The needed output is the run of lines below from the one containing "This screenshot has width=842, height=786." through the one containing "Task: Select the Smooth tool", copied exactly and free of pictures.
(Beginning of Raw data)
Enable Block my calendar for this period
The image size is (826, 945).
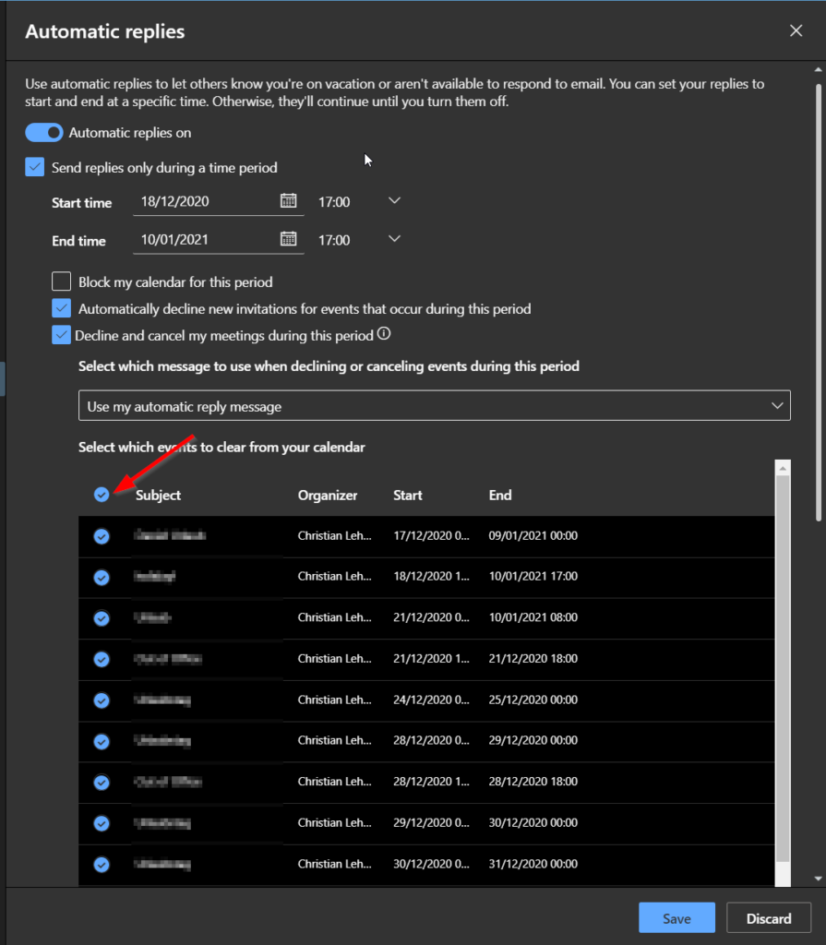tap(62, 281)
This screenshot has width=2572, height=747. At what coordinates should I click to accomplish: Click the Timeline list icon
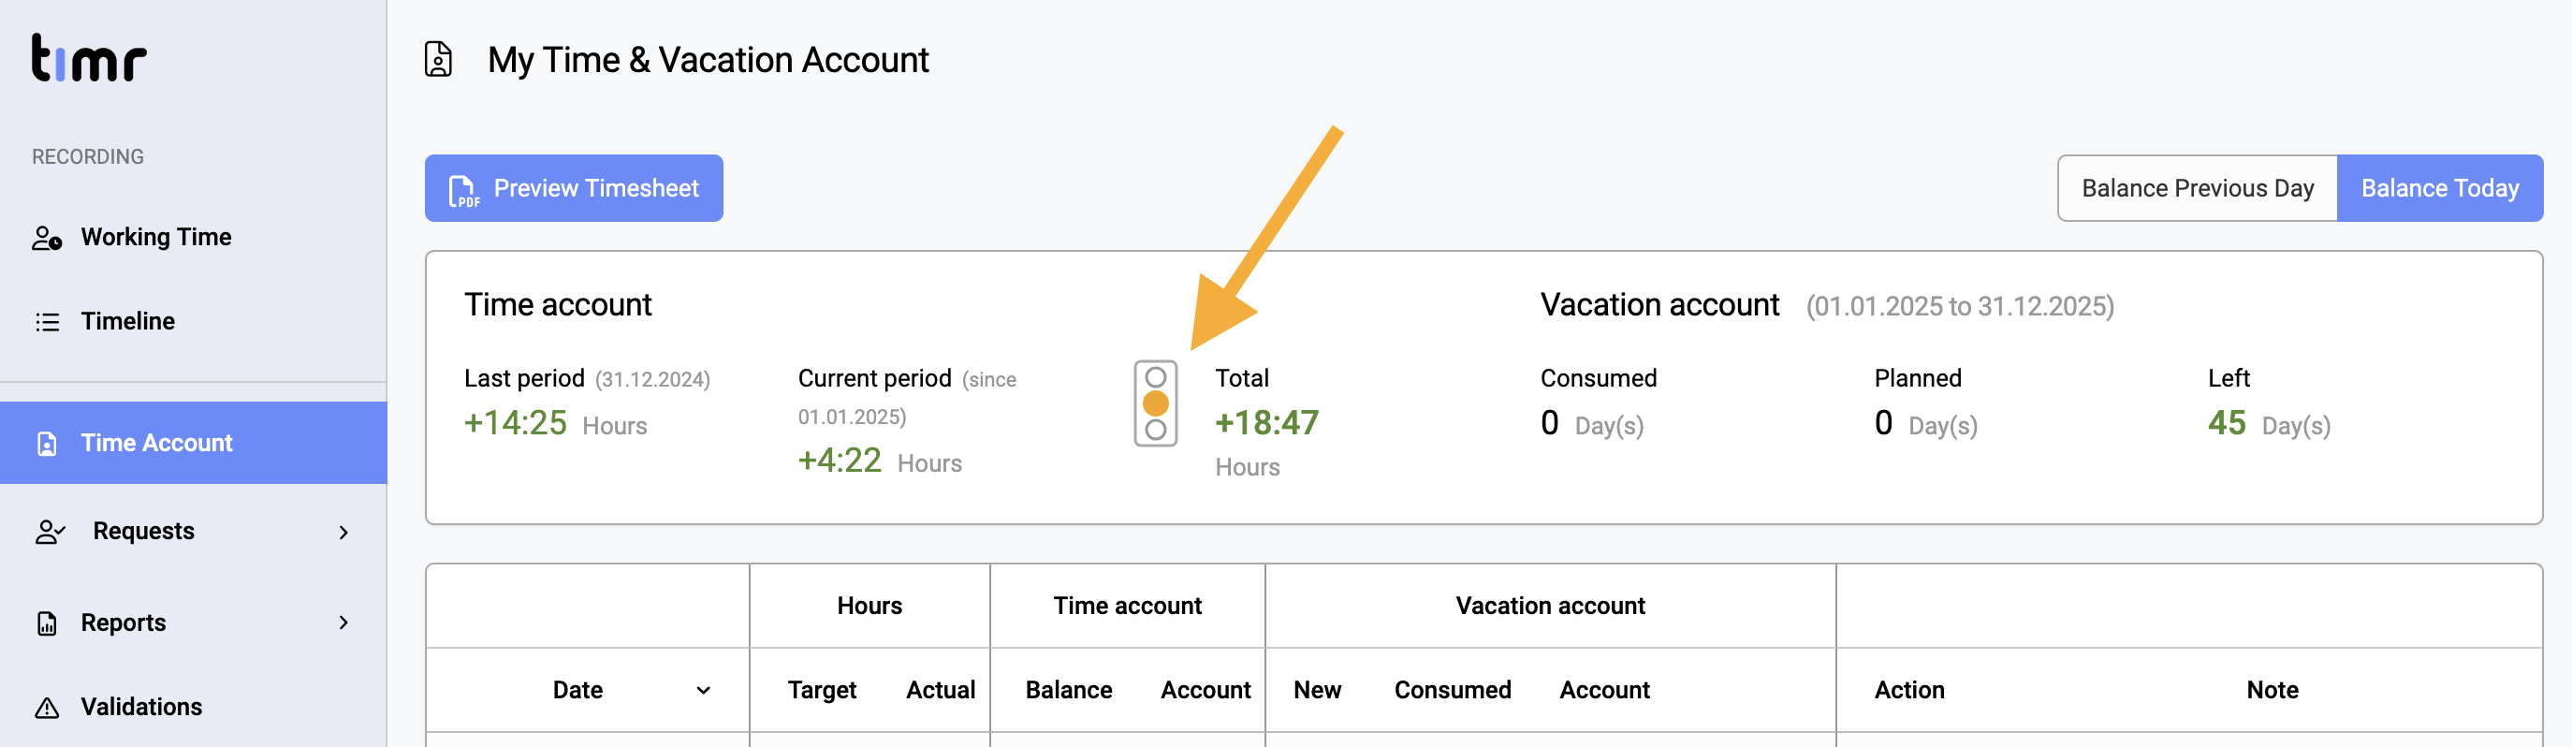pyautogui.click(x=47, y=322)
(End of Raw data)
(Beginning of Raw data)
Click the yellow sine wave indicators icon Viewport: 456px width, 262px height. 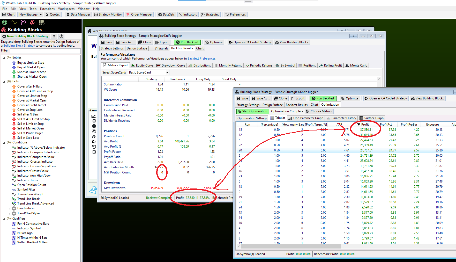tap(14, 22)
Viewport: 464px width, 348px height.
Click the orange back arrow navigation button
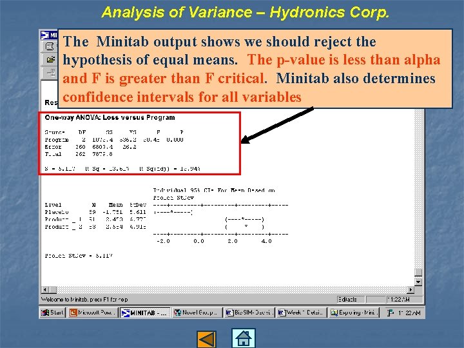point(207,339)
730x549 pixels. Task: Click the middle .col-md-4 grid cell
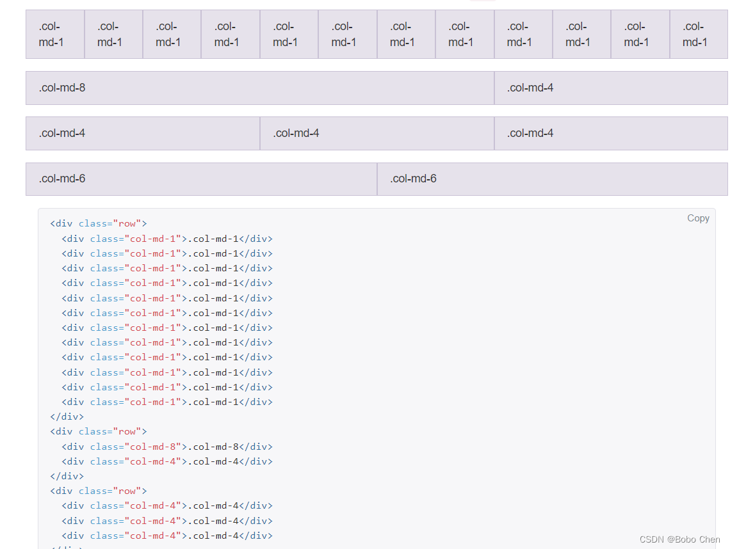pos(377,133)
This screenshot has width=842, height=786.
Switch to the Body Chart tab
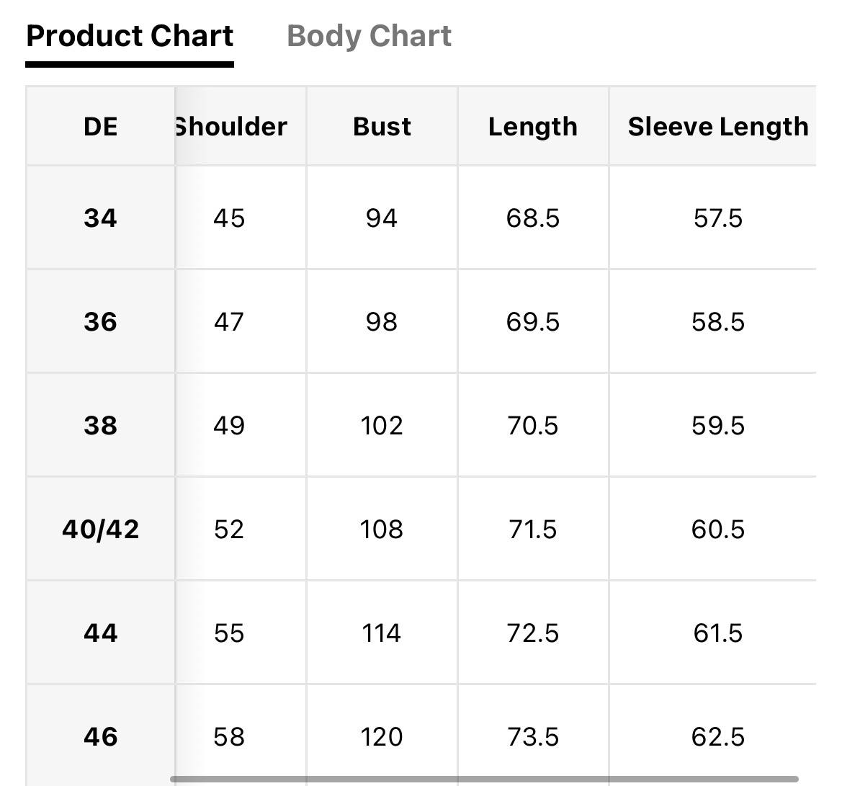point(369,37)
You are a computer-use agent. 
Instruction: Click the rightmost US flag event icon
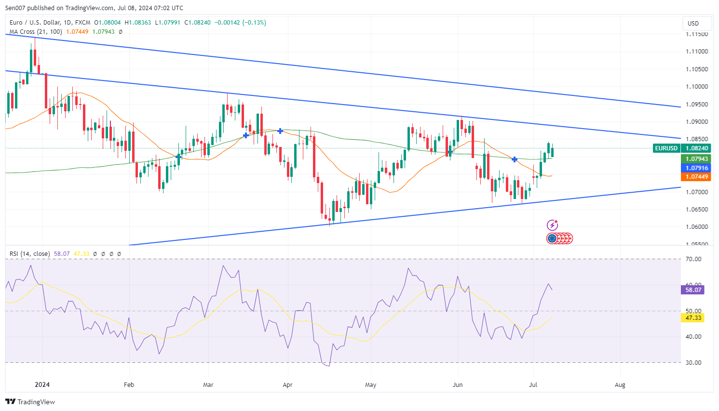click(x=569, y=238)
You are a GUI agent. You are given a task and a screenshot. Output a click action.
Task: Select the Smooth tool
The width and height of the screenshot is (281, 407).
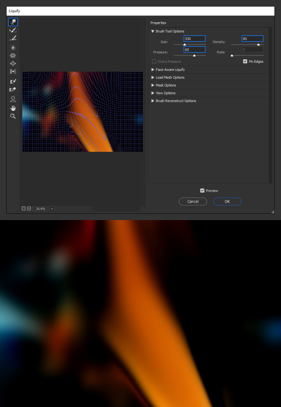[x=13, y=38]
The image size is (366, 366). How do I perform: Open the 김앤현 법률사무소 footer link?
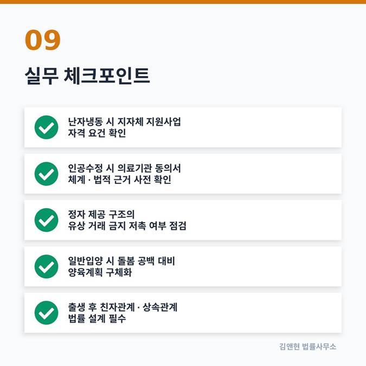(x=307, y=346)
(End of Raw data)
(Beginning of Raw data)
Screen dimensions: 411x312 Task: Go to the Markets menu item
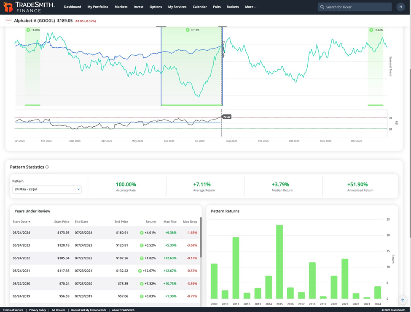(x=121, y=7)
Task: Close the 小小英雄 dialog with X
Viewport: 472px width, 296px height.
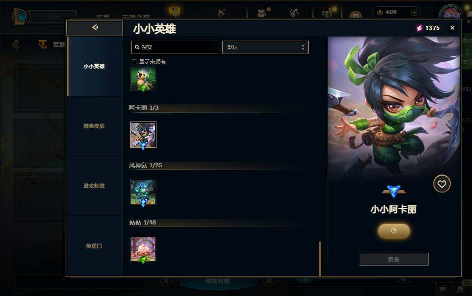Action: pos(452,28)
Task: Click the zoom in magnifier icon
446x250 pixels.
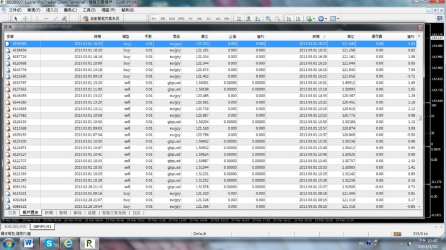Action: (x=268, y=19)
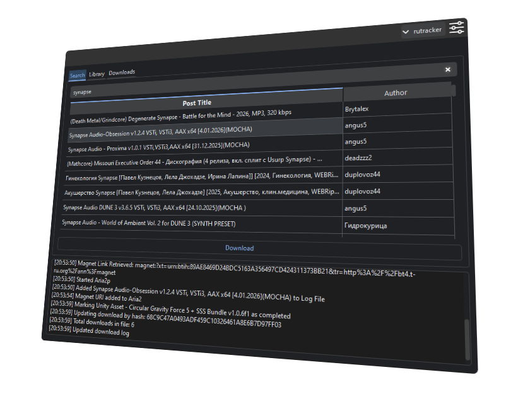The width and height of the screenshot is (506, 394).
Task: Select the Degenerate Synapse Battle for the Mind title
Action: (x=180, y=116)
(End of Raw data)
= Output below =
This screenshot has width=842, height=786.
Switch to the Body Chart tab
point(369,37)
You are a computer-use agent. 
Instruction: Click the rightmost US flag event icon
click(x=569, y=238)
You are a GUI agent. You are given a task and a screenshot. Output a click action.
Task: Select the Smooth tool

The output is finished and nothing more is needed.